As an election looms, popular support for U.S. border closure will mean it gets renewed again

Despite pleas from Canada’s tourism industry and politicians from border states calling on Ottawa to re-open the border with the United States, the closure remains popular with Canadians and with signs of a federal election coming soon, chances are good that it will remain for a while longer.

Federal politicians have been crisscrossing Canada this summer in what is likely a runup to an election in August or September. The ban on non-essential travel with the United States that has been in place since March of last year could be lifted as early as July 21 or it can stay and become an election issue.

In a recent opinion poll conducted for The Globe and Mail, a majority of Canadians want pandemic-related restrictions at the Canada-U.S. border to be lifted by the fall.

The poll found that only 15 per cent of Canadians wanted them removed immediately with another 14 per cent some time this summer. More people, 34 per cent, said they would prefer the fall.

Perrin Beatty, president of the Canadian Chamber of Commerce, said that Canada needs a re-opening plan in place before an election or the country risks further delaying its recovery from the pandemic.

“We need this plan today – not after an election. And it needs to be based on medical science, not political science,” he told The Globe and Mail.

Pixel coordinate grounding data:
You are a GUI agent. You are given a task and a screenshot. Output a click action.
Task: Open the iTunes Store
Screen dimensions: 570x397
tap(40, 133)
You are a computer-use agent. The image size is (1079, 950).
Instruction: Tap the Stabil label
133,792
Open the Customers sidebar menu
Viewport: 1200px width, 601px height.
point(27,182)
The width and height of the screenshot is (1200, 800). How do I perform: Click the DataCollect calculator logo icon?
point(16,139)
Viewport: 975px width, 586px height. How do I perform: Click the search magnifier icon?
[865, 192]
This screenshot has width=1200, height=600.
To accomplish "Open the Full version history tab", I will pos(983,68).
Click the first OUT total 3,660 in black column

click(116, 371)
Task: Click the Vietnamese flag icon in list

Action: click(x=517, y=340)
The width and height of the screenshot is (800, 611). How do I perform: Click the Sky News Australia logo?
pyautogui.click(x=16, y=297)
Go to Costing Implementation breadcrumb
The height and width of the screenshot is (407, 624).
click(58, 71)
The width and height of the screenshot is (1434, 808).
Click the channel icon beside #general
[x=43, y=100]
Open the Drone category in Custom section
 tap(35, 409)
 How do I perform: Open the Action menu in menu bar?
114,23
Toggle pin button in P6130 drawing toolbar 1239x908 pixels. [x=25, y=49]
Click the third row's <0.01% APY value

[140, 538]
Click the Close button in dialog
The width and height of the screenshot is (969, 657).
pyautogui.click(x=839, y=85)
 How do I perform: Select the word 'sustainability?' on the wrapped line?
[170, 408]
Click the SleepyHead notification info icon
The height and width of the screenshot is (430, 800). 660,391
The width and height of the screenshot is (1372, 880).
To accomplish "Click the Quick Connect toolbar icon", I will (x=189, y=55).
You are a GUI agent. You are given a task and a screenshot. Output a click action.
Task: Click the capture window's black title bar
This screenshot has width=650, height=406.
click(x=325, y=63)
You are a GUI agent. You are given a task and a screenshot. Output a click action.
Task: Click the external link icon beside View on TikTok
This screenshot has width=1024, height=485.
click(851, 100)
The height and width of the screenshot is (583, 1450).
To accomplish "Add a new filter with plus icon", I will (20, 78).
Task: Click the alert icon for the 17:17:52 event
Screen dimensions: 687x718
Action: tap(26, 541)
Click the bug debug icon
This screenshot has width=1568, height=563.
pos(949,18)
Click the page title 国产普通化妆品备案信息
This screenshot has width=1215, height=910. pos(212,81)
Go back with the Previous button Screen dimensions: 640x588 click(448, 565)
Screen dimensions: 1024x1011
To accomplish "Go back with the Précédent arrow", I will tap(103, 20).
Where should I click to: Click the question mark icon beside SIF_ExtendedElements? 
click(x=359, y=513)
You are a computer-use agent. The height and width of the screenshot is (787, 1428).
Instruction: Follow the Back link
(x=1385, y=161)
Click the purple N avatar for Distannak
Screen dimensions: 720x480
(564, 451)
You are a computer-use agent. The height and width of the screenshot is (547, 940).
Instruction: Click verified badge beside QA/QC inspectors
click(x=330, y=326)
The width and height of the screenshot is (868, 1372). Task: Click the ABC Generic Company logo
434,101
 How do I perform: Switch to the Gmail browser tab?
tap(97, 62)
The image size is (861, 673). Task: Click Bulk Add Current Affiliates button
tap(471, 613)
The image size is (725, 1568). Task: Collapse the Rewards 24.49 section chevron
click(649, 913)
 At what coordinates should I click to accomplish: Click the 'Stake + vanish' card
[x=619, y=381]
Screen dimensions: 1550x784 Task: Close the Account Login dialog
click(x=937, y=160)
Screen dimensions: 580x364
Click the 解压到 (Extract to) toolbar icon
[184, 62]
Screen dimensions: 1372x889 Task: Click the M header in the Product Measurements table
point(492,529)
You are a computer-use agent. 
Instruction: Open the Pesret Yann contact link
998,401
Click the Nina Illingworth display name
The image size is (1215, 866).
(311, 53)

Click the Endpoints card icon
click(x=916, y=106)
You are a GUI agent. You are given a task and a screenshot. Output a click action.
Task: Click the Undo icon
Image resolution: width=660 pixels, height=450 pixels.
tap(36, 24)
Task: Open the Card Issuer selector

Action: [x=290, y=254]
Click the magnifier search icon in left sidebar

What this exercise asks:
1 – In the border closure article, what share of Canadians wanted the border restrictions removed immediately?
2 – Carry on the border closure article after its last sentence.

Solved problems:
1 – Only 15 percent.

2 –
The next opportunity to re-open the closure, which has been renewed on a monthly basis since it began, is July 21. In the weeks ahead of that date, various Canadian tourism organizations have been holding near daily press conferences to pressure Ottawa to come up with a re-opening plan.

On Wednesday, they were joined by a coalition of border-state legislators calling on Ottawa and Washington to re-open the border. Even France is asking Canada to let its citizens in.

When asked about the issue during an appearance in Quebec Wednesday, Canadian Prime Minister was non-committal, reported Politico.

“The reality is we know how unbelievably costly and heartbreaking it would be to fall into a fourth wave of this pandemic,” he said.

Reports that the delta variant of the coronavirus is fueling a rise in cases in the United States among unvaccinated Americans could affect the decision to re-open the border.

“I think it could have an impact on the border reopening,” Raywat Deonandan, an epidemiologist at the University of Ottawa told Global News. “Trudeau already said unvaccinated tourists are not welcome.”